To help fill the gaps and provide for unmet service needs, AHIF has developed the following array of support services:

• Information & Referral: The state’s largest repository of information on brain injury geared specifically for consumers and family members. This service may be accessed by email (ahif1@bellsouth.net), telephone (1-800-433-8002), or general correspondence. A knowledgeable professional will research the questions/requests for information and respond within 24 hours, often immediately. Over 800 calls are received annually resulting in 1,000 referrals; 1,250 bits of information disseminated.

• Support Groups: For emotional support, over 30 groups hosted by or affiliated with AHIF are available statewide. Whether the group is therapeutic in nature, informational, social-recreational, or a combination, support groups were the very first service offered by AHIF and continue to meet many individual and family members needs.

• Resource Coordination: Highly trained and caring professionals – most of whom are consumers or family members – are based across Alabama and serve over 1,200 people each year in all 67 counties. Resource Coordinators provide local help through information/referral, emotional support, educa- tion and resource development. These professionals have become so proficient at helping their clients that over $500,000 worth of donated or discounted goods and services are secured each year by the Resource Coordinators. Food, medicines, shelter and related needs are met through the compassion and generosity of local communities. Resource Coordinators also assist clients in “navigating the maze” of federal, state and local assistance programs.

• Respite Care: Studies have shown that many families providing round-the-clock care for a loved one who is severely disabled from a catastrophic injury often go up to seven years without a substantial break. This is a recipe for disaster. AHIF’s Respite Care Program provides over 75 caregivers with a psychological and physical break from the demands of this level of care. Through contracts with home healthcare agencies, AHIF clients may select the service and the dates of respite care needed. Emergency care is also available on a limited basis in the event the caregiver becomes ill, providing
peace of mind.

• Socialization/Recreation: The Recreation Department of AHIF provides many social/recreational opportunities including Small Places – a day recreational program now offered in Birmingham, Tuscaloosa, Calhoun County, Florence, Huntsville, Cullman and Mobile. Designed and supervised by recreational therapists, this service enables survivors the opportunity to participate in stimulating activities in an age appropriate, supportive environment.
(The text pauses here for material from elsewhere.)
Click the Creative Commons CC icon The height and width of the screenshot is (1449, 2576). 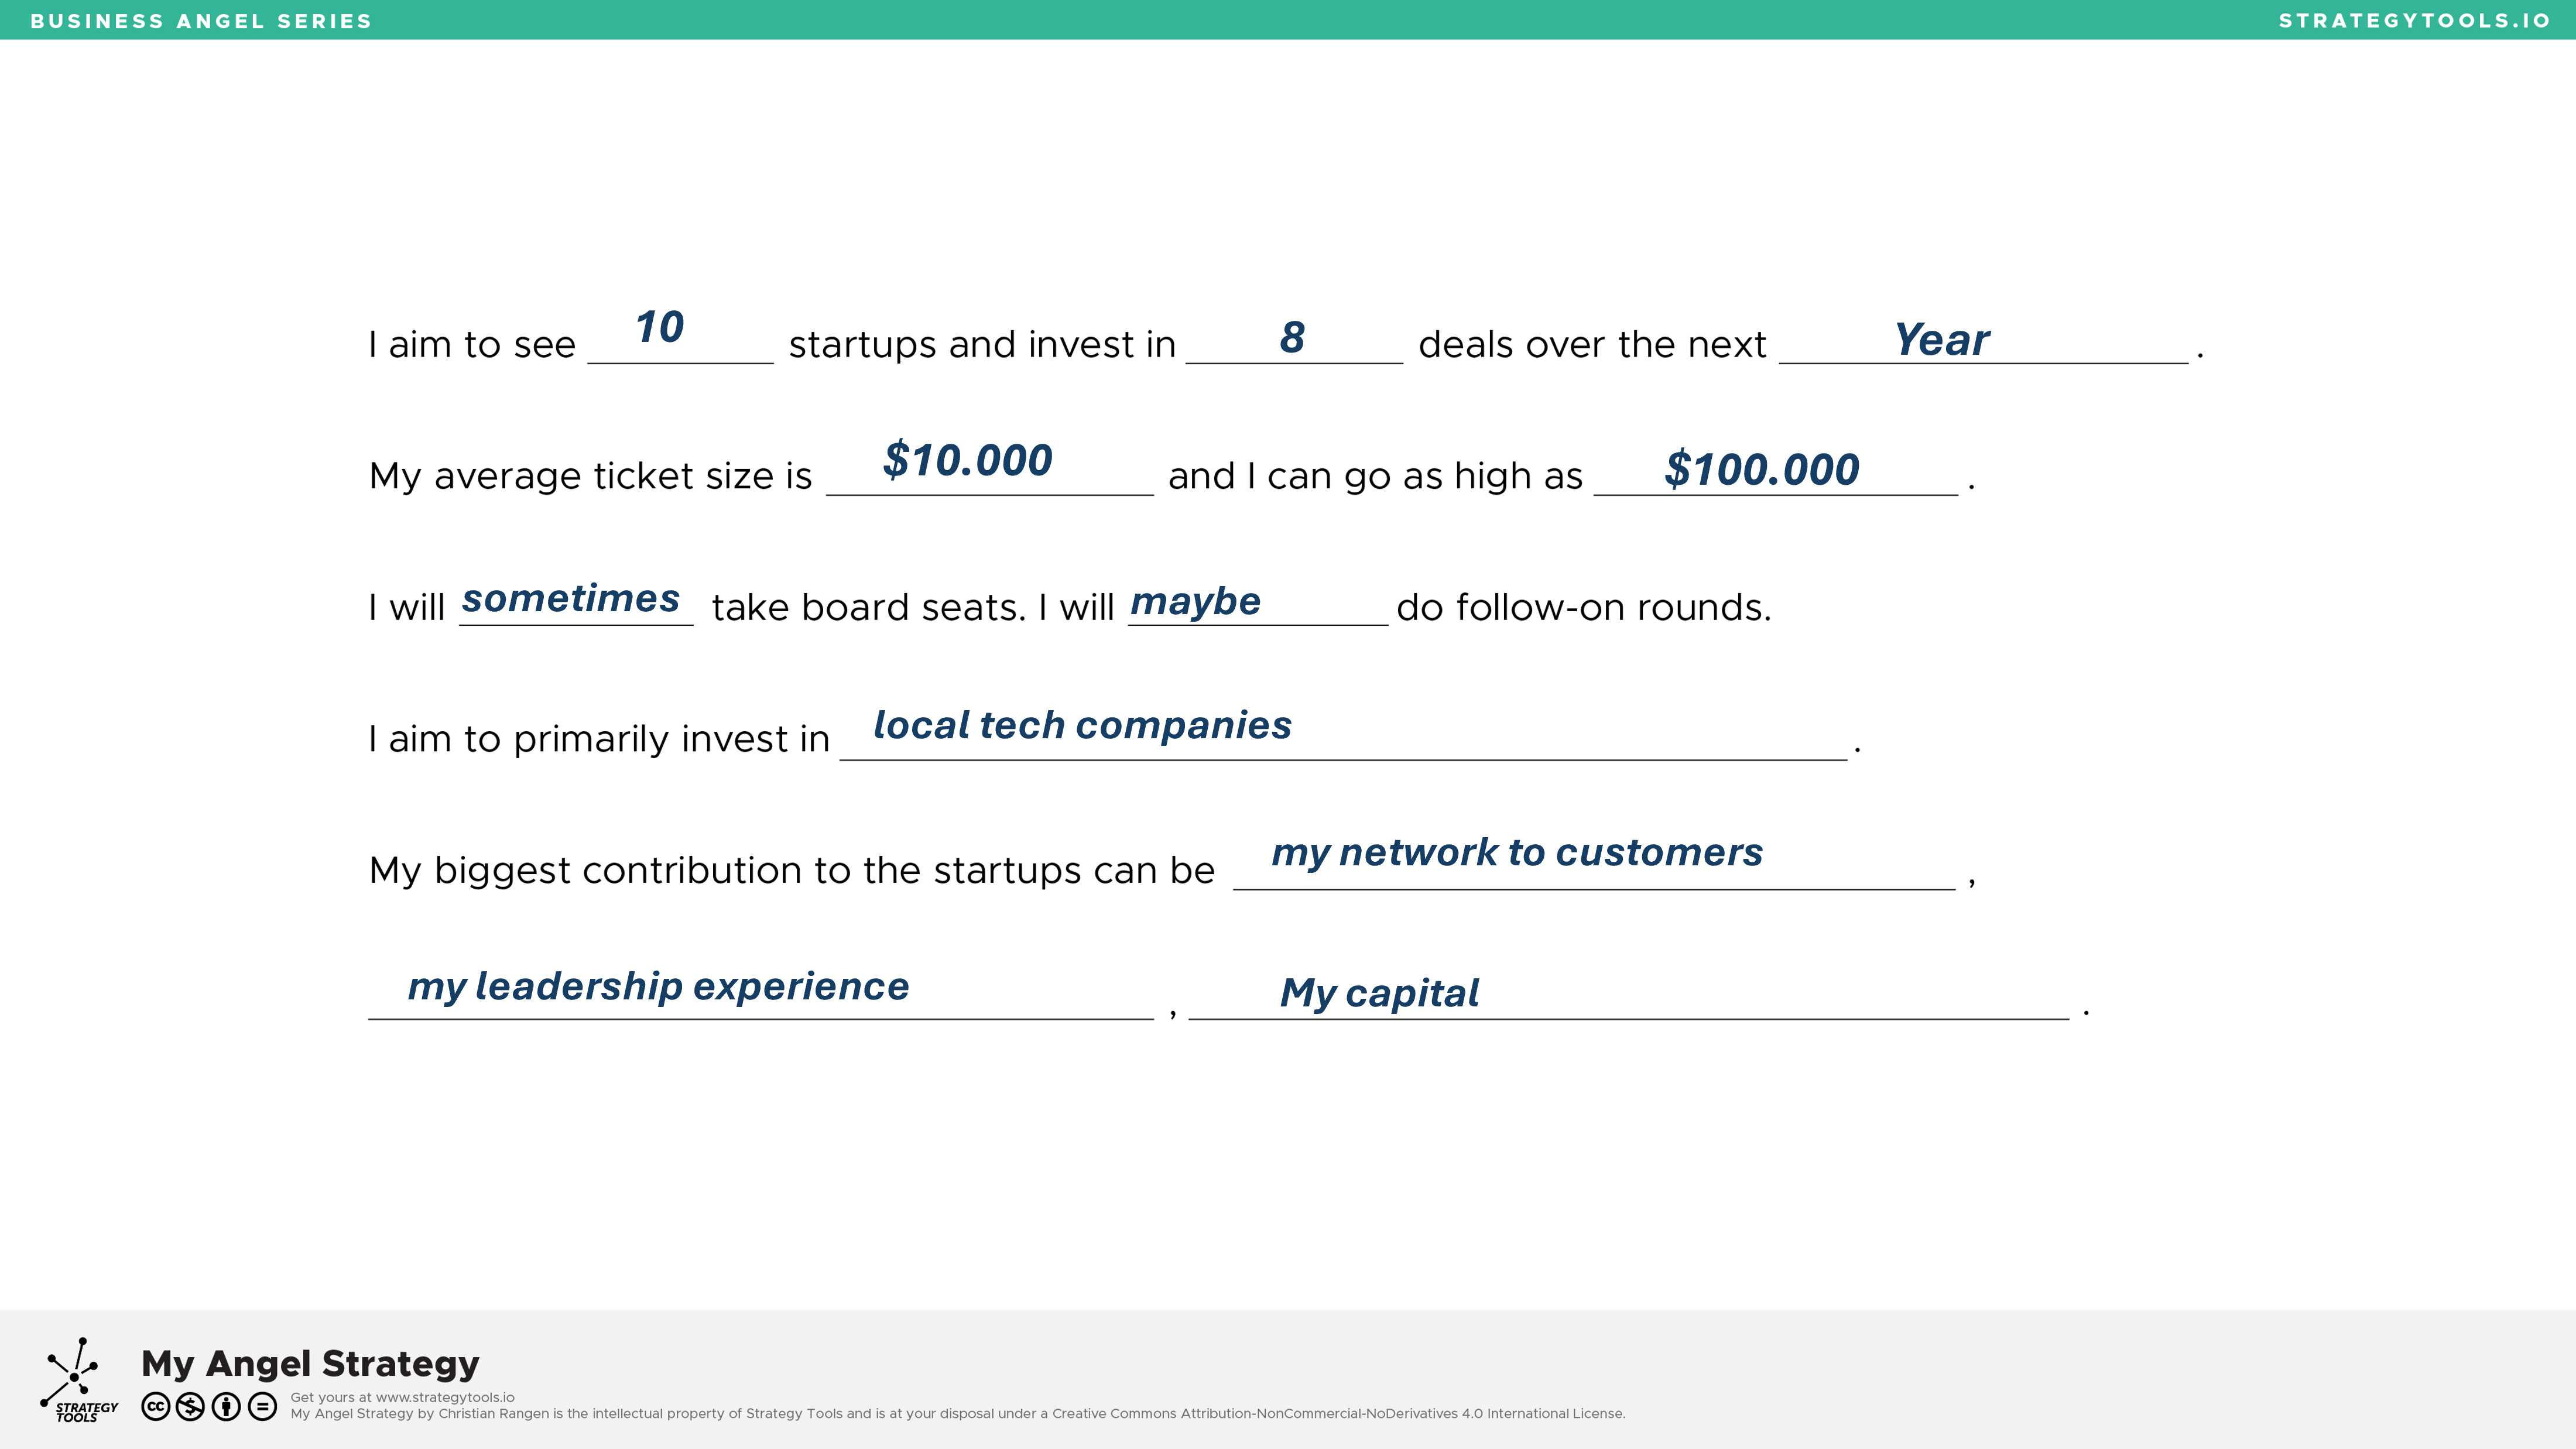point(155,1407)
Camp programs are also held throughout the year with a Spring Camp Weekend and a weeklong summer camp held at Camp ASCCA in Jackson’s Gap, Alabama and teen camps held in the winter at the new Lakeshore Facility. Over 200 people are served by the Recreation Programs annually. There is a modest fee charged for attending AHIF Recreational Programs.

• Housing Programs: Accessibility modifications and structural repairs to survivors’ homes often mean the difference between maintaining residence in the community or institutionalization. AHIF provides such renovations, often with local volunteer support, at no charge to the client.

Dogwood Terrace, a 20 unit apartment complex located in Florence, Alabama, is a collaborative project between AHIF, Accessible Space, Inc., the U. S. Department of HUD, the Federal Home Loan Bank of Atlanta, the city of Florence and many other individuals and groups. The one and two bedroom apartments are barrier-free in design and affordable as a result of rental subsidies. Dogwood Terrace is scheduled to open in the winter of 2003.

A similar project, Rocky Ridge Place, is under development in Hoover, Alabama.

The Future: AHIF plans to continue to provide and hopefully expand these critical community-based services. New initiatives will include increasing the public’s awareness of the Foundation and of traumatic brain injury and increasing the number of volunteers involved in helping the Foundation help others.